ECPR

Install the app

Install this application on your home screen for quick and easy access when you’re on the go.

Just tap Share then “Add to Home Screen”

ECPR

Install the app

Install this application on your home screen for quick and easy access when you’re on the go.

Just tap Share then “Add to Home Screen”

Back to Panel Details
Back to Panel Details

Introduction to Machine Learning for the Social Sciences

Bruno Castanho Silva
bcsilva@wiso.uni-koeln.de

University of Cologne

Bruno Castanho is a postdoctoral researcher at the Cologne Center for Comparative Politics, University of Cologne.

He holds a PhD in political science from Central European University and has experience teaching various topics in research design and methodology, including causal inference, machine learning, and structural equation modelling. 

Bruno has written a textbook on Multilevel Structural Equation Modelling in collaboration with fellow Winter School instructors Constantin Manuel Bosancianu and Levi Littvay.

  @b_castanho


Course Dates and Times

Monday 25 February – Friday 1 March, 14:00 – 17:30 (finishing slightly earlier on Friday)
15 hours over five days

Prerequisite Knowledge

This is a beginner's course. I expect you to be familiar only with concepts and practices of traditional multivariate regression analysis.

All examples will be given in R, so you should also have a minimal working knowledge of this software (which can be replaced by an advanced knowledge of another programming language, such as Python, to adapt the codes and exercises on your own).

By registering for this course, you confirm that you possess the knowledge required to follow it. The instructor will not teach these prerequisite items. If in doubt, contact the instructor before registering.


Short Outline

Machine Learning is an analytical approach in which users can build statistical models that 'learn' from data to make accurate predictions and decisions.

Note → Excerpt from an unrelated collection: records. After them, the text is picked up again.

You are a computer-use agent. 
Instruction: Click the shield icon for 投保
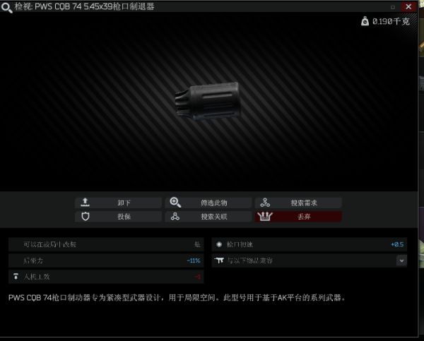pos(86,217)
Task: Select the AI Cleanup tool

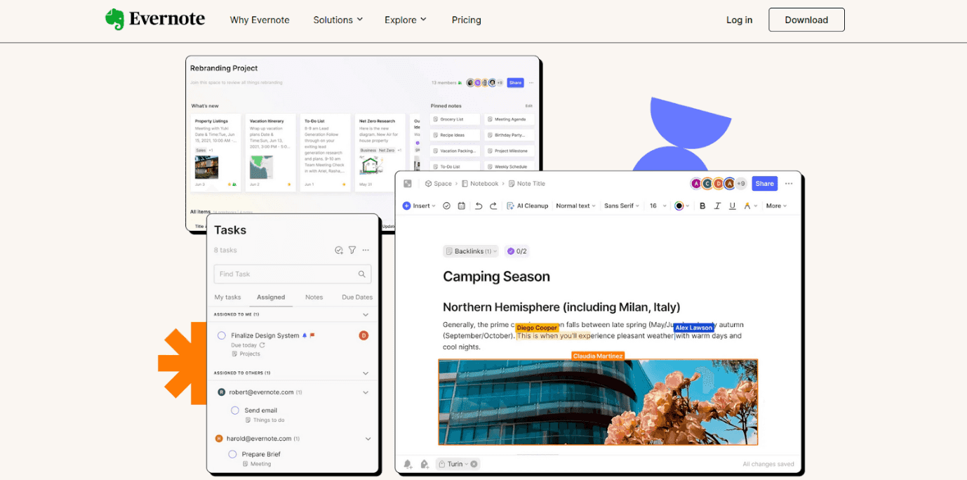Action: pyautogui.click(x=528, y=205)
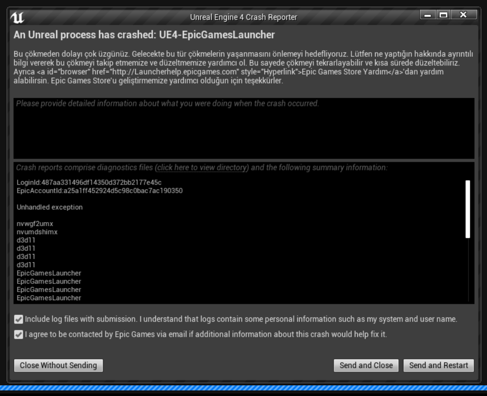The width and height of the screenshot is (487, 396).
Task: Click the 'Unhandled exception' text
Action: (50, 207)
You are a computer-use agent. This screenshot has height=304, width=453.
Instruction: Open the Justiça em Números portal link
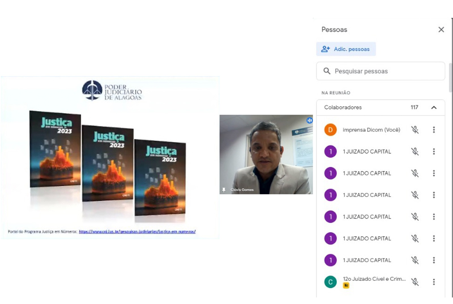[137, 232]
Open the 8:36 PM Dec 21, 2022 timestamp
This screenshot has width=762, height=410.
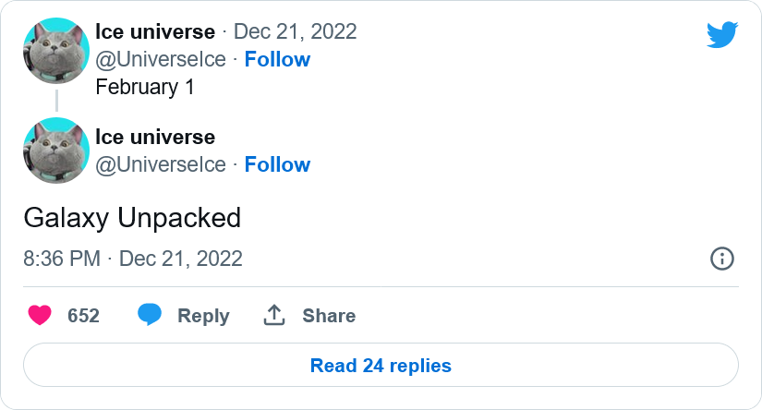tap(133, 259)
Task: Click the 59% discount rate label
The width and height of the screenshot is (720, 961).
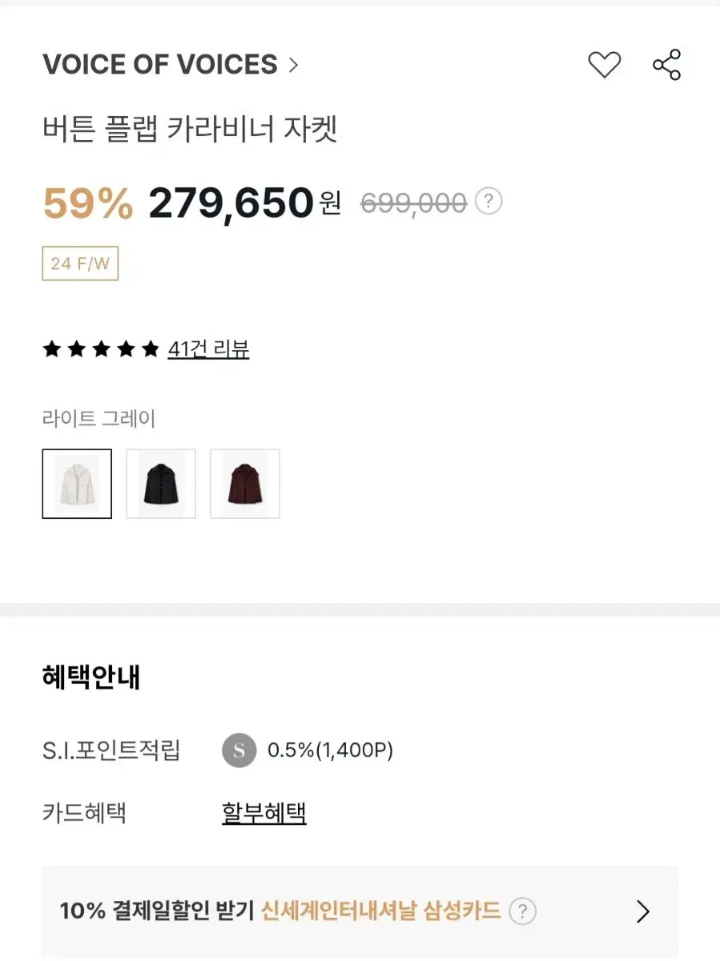Action: point(88,203)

From customer-recommendation systems (think of Netflix suggesting what movies you should watch) to policy design and implementation, machine learning algorithms are becoming ubiquitous in a big data world.

Their potential, however, is only starting to be explored in the social sciences, and in few and specific areas.

In this course, you will learn the fundamentals of machine learning as a data analysis approach, and will get an overview of the most common and versatile classes of ML algorithms in use today.

By the end of the course, you will be able to identify what kind of technique is most suitable for your research question and data, and how to design, test and interpret your models. You will also be equipped with sufficient basic knowledge to proceed independently for more advanced algorithms and problems.

This is an introductory course, so math and programming technicalities will be kept to a minimum. If you can run and interpret multivariate regressions in R, you can (and should!) take this course.

Tasks for ECTS Credits

2 credits (pass/fail grade) Attend at least 90% of course hours, participate fully in in-class activities, and carry out the necessary reading and/or other work prior to, and after, class.

3 credits (to be graded) As above, plus complete one task (tbc).

4 credits (to be graded) As above, plus complete two tasks (tbc).


Long Course Outline

Machine learning in the social sciences is still in its infancy. It has been recently used in areas such as policy evaluation, electoral fraud detection, election forecasting, and quantitative text and social media analysis, for example, but is still not widely known or understood – even by many skilled quantitative-oriented social scientists.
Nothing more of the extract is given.